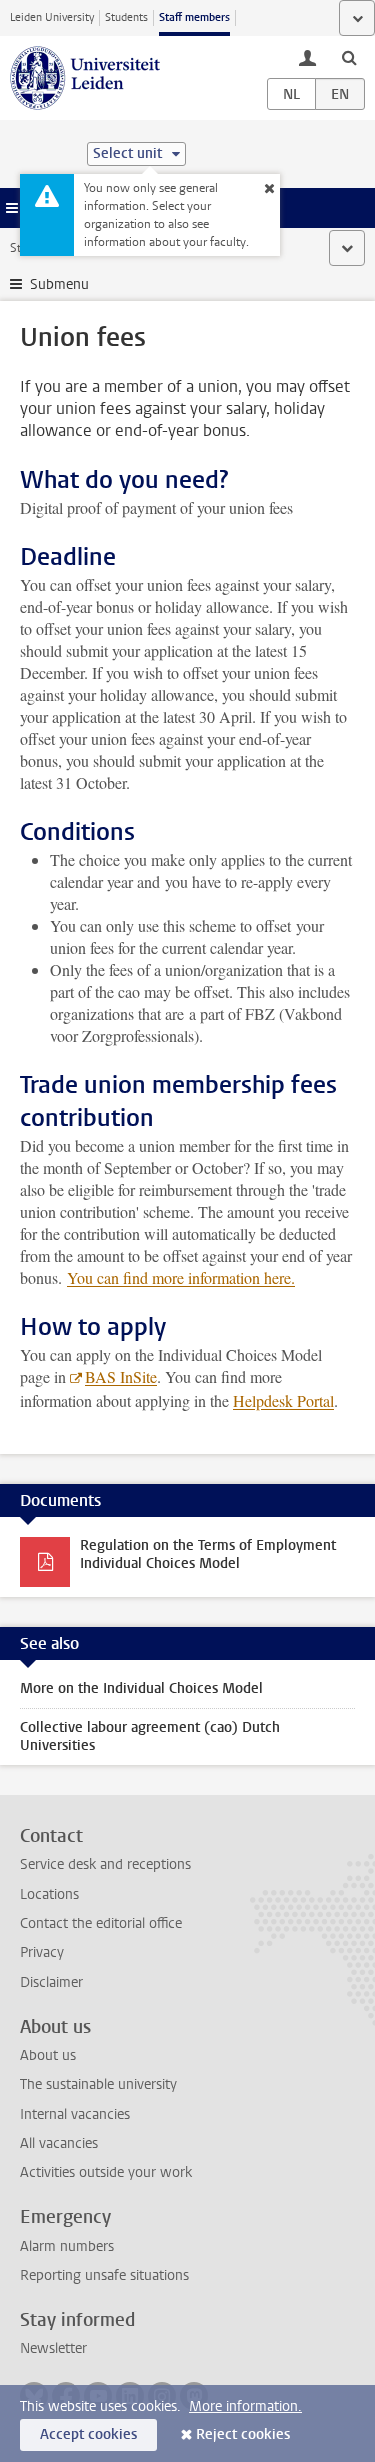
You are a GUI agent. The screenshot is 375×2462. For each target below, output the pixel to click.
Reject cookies (243, 2434)
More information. (245, 2406)
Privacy (42, 1952)
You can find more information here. (181, 1277)
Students (126, 17)
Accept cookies (88, 2434)
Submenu (59, 284)
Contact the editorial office (101, 1923)
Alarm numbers (67, 2246)
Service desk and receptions (105, 1864)
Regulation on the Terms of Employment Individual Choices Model (208, 1554)
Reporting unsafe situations (104, 2275)
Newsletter (53, 2348)
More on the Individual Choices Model (141, 1688)
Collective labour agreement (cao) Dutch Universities (150, 1736)
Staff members (194, 17)
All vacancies (59, 2143)
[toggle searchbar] (349, 57)
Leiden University (52, 17)
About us (48, 2055)
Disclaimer (51, 1982)
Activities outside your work (106, 2172)
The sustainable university (98, 2084)
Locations (49, 1894)
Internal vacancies (75, 2114)
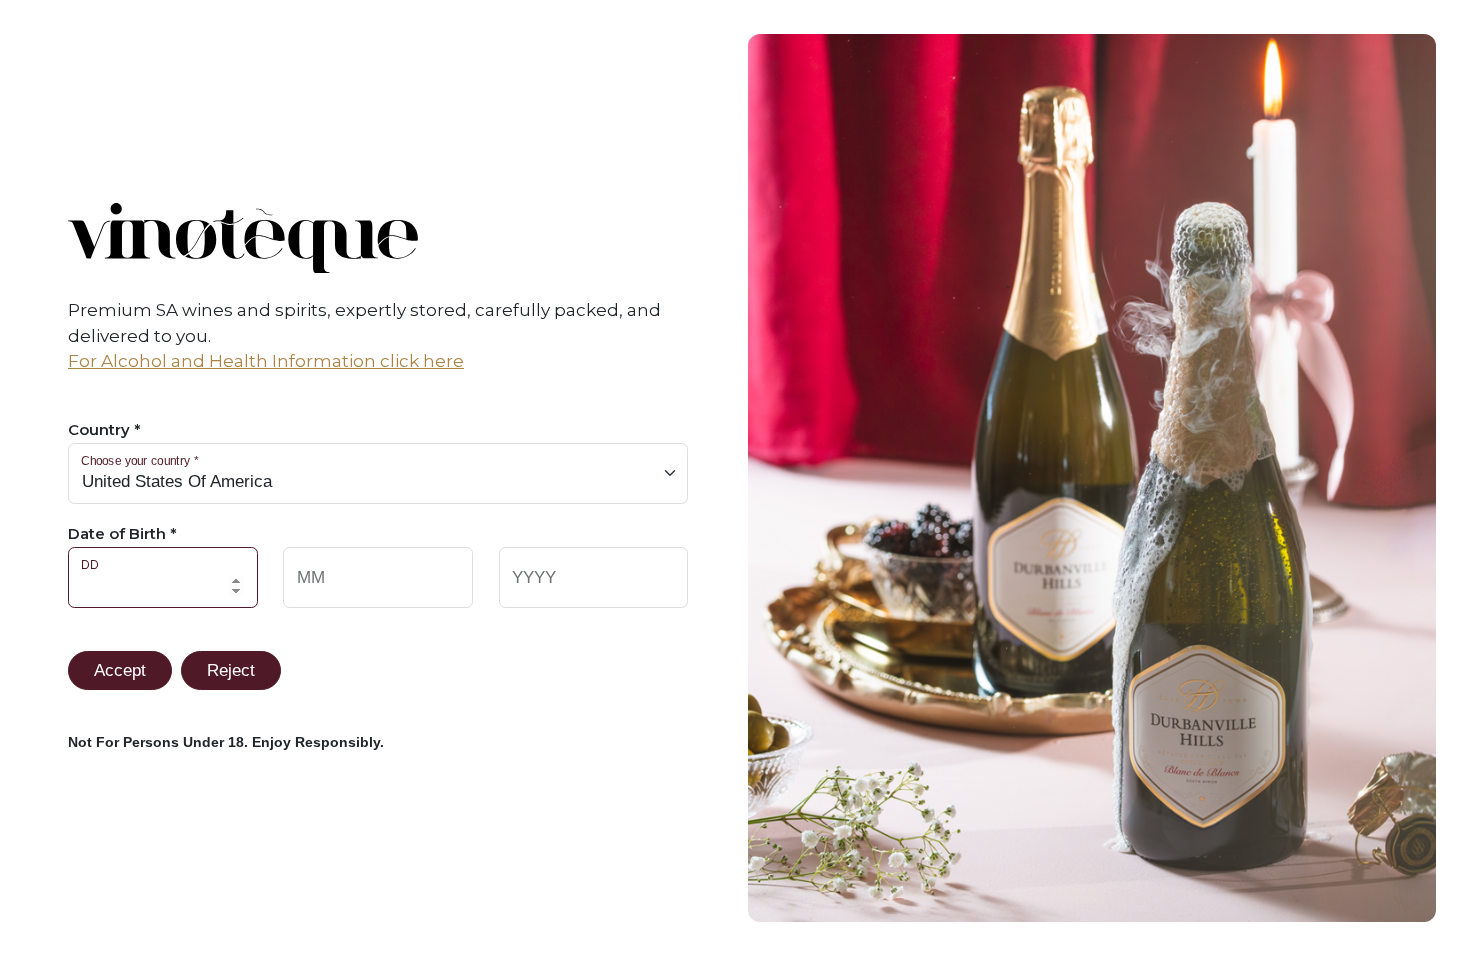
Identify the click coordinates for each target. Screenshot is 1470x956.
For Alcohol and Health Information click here (266, 361)
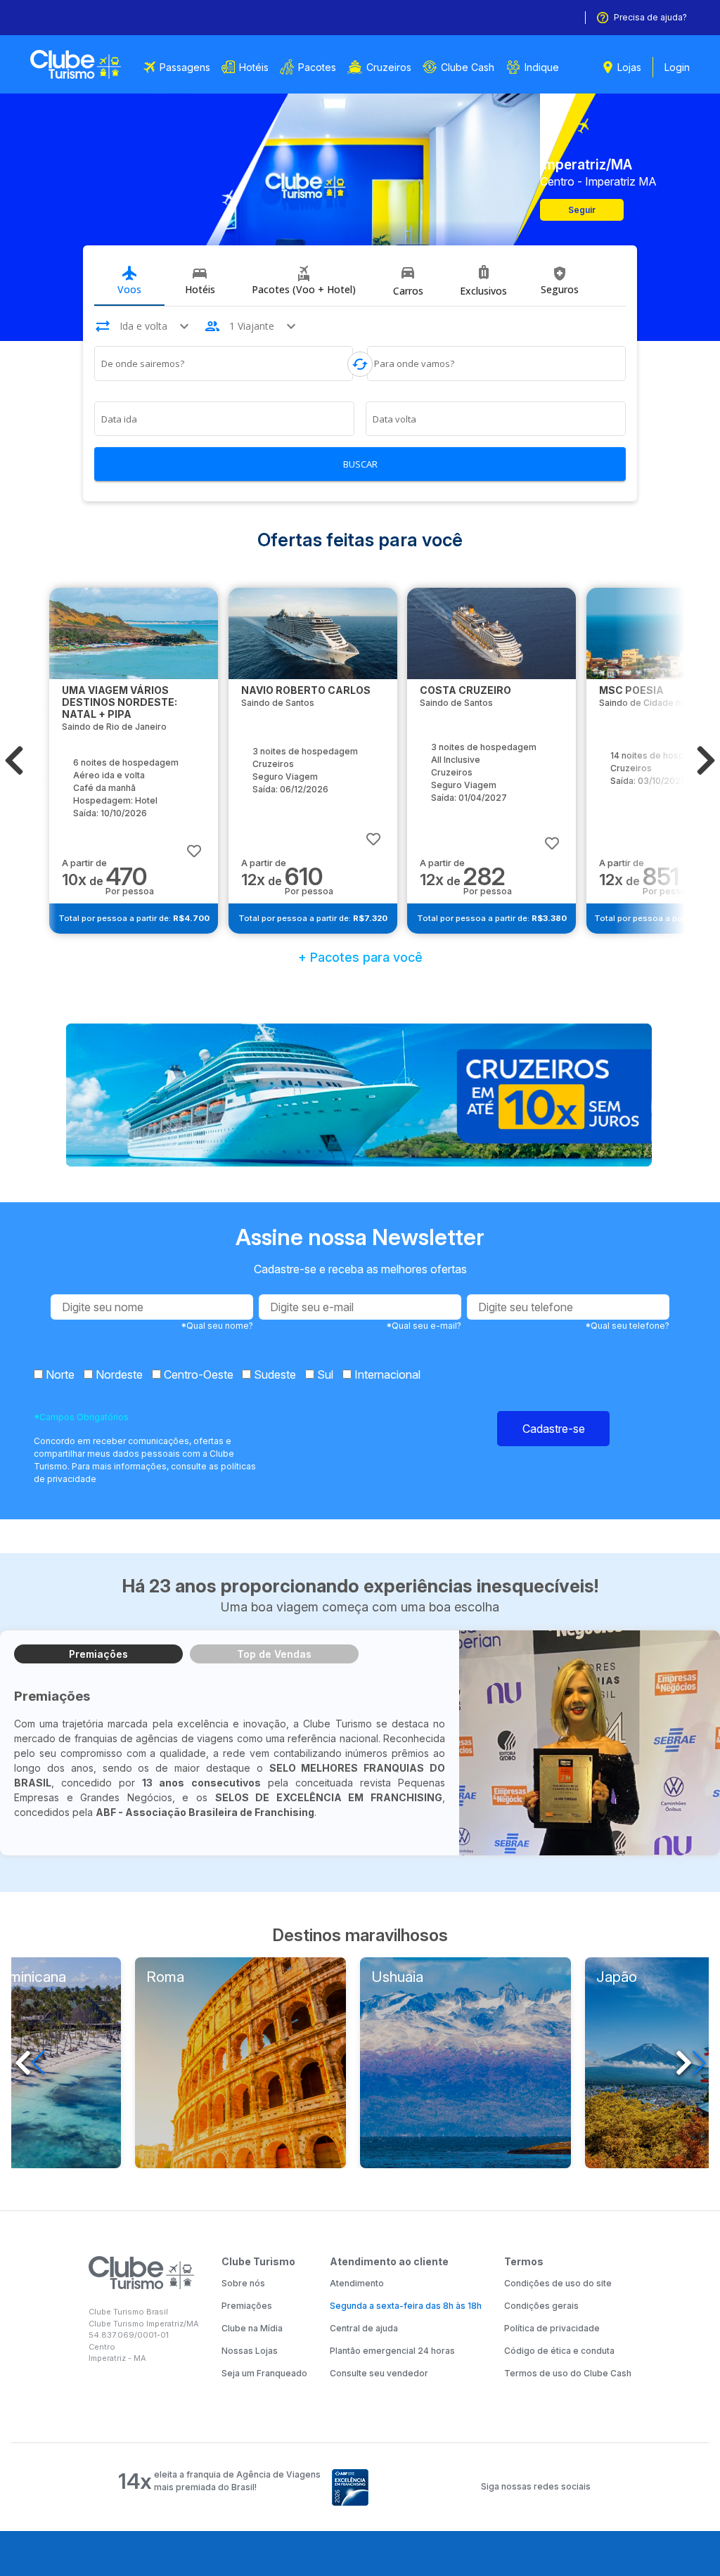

+-------+

Repeat the data word for word, minus any pictures.

## Solution to this exercise:
You are a GUI agent. The screenshot is 375×2462. For each target below, output the pixel to click.
Reject cookies (243, 2434)
More information. (245, 2406)
Privacy (42, 1952)
You can find more information here. (181, 1277)
Students (126, 17)
Accept cookies (88, 2434)
Submenu (59, 284)
Contact the editorial office (101, 1923)
Alarm numbers (67, 2246)
Service desk and receptions (105, 1864)
Regulation on the Terms of Employment Individual Choices Model (208, 1554)
Reporting unsafe situations (104, 2275)
Newsletter (53, 2348)
More on the Individual Choices Model (141, 1688)
Collective labour agreement (cao) Dutch Universities (150, 1736)
Staff members (194, 17)
All vacancies (59, 2143)
[toggle searchbar] (349, 57)
Leiden University (52, 17)
About us (48, 2055)
Disclaimer (51, 1982)
Activities outside your work (106, 2172)
The sustainable university (98, 2084)
Locations (49, 1894)
Internal vacancies (75, 2114)
Identify the click coordinates for each target. Screenshot is 1470x956.
For Alcohol and Health Information click here (266, 361)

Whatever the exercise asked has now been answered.